● **What the task asks**
Reproduce all records verbatim.
[Provided data]
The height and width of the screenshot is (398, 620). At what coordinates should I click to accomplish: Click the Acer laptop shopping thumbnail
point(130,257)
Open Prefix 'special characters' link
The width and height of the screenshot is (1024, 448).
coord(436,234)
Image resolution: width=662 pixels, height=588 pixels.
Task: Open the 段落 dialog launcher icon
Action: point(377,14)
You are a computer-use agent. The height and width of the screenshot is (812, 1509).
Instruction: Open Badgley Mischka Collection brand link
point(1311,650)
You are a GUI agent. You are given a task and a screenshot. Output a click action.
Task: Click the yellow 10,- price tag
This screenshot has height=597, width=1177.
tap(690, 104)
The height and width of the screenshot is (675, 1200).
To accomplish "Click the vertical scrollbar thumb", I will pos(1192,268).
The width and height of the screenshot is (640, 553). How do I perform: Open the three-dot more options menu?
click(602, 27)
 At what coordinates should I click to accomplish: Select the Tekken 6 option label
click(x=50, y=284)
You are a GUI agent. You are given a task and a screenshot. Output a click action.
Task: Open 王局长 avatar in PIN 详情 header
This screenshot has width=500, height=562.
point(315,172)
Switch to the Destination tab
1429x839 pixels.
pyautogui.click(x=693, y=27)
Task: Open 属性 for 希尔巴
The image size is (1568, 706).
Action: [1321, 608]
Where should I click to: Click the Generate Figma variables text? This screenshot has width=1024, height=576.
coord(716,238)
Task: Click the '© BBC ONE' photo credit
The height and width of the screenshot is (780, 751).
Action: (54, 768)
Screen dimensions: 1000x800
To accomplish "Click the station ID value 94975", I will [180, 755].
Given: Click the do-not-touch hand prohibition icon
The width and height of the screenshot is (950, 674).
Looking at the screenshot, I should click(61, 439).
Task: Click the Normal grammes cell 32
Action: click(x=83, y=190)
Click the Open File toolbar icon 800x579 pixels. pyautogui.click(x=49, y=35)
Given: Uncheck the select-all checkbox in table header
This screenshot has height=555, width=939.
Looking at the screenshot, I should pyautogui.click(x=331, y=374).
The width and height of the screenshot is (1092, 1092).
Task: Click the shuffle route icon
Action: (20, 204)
[/Provided data]
● **Written solution**
The height and width of the screenshot is (398, 620). At what coordinates should I click to accomplish: Click the Acer laptop shopping thumbnail
point(130,257)
Open Prefix 'special characters' link
The width and height of the screenshot is (1024, 448).
coord(436,234)
Image resolution: width=662 pixels, height=588 pixels.
Task: Open the 段落 dialog launcher icon
Action: point(377,14)
You are a computer-use agent. The height and width of the screenshot is (812, 1509).
Instruction: Open Badgley Mischka Collection brand link
point(1311,650)
You are a GUI agent. You are given a task and a screenshot. Output a click action.
Task: Click the yellow 10,- price tag
This screenshot has height=597, width=1177.
tap(690, 104)
The height and width of the screenshot is (675, 1200).
To accomplish "Click the vertical scrollbar thumb", I will pos(1192,268).
The width and height of the screenshot is (640, 553). How do I perform: Open the three-dot more options menu?
click(602, 27)
 At what coordinates should I click to accomplish: Select the Tekken 6 option label
click(x=50, y=284)
You are a GUI agent. You are given a task and a screenshot. Output a click action.
Task: Open 王局长 avatar in PIN 详情 header
This screenshot has width=500, height=562.
point(315,172)
Switch to the Destination tab
1429x839 pixels.
pyautogui.click(x=693, y=27)
Task: Open 属性 for 希尔巴
The image size is (1568, 706).
Action: [1321, 608]
Where should I click to: Click the Generate Figma variables text? This screenshot has width=1024, height=576.
coord(716,238)
Task: Click the '© BBC ONE' photo credit
The height and width of the screenshot is (780, 751).
Action: (54, 768)
Screen dimensions: 1000x800
To accomplish "Click the station ID value 94975", I will [180, 755].
Given: Click the do-not-touch hand prohibition icon
The width and height of the screenshot is (950, 674).
Looking at the screenshot, I should click(61, 439).
Task: Click the Normal grammes cell 32
Action: click(x=83, y=190)
Click the Open File toolbar icon 800x579 pixels. pyautogui.click(x=49, y=35)
Given: Uncheck the select-all checkbox in table header
This screenshot has height=555, width=939.
Looking at the screenshot, I should pyautogui.click(x=331, y=374).
The width and height of the screenshot is (1092, 1092).
Task: Click the shuffle route icon
Action: (20, 204)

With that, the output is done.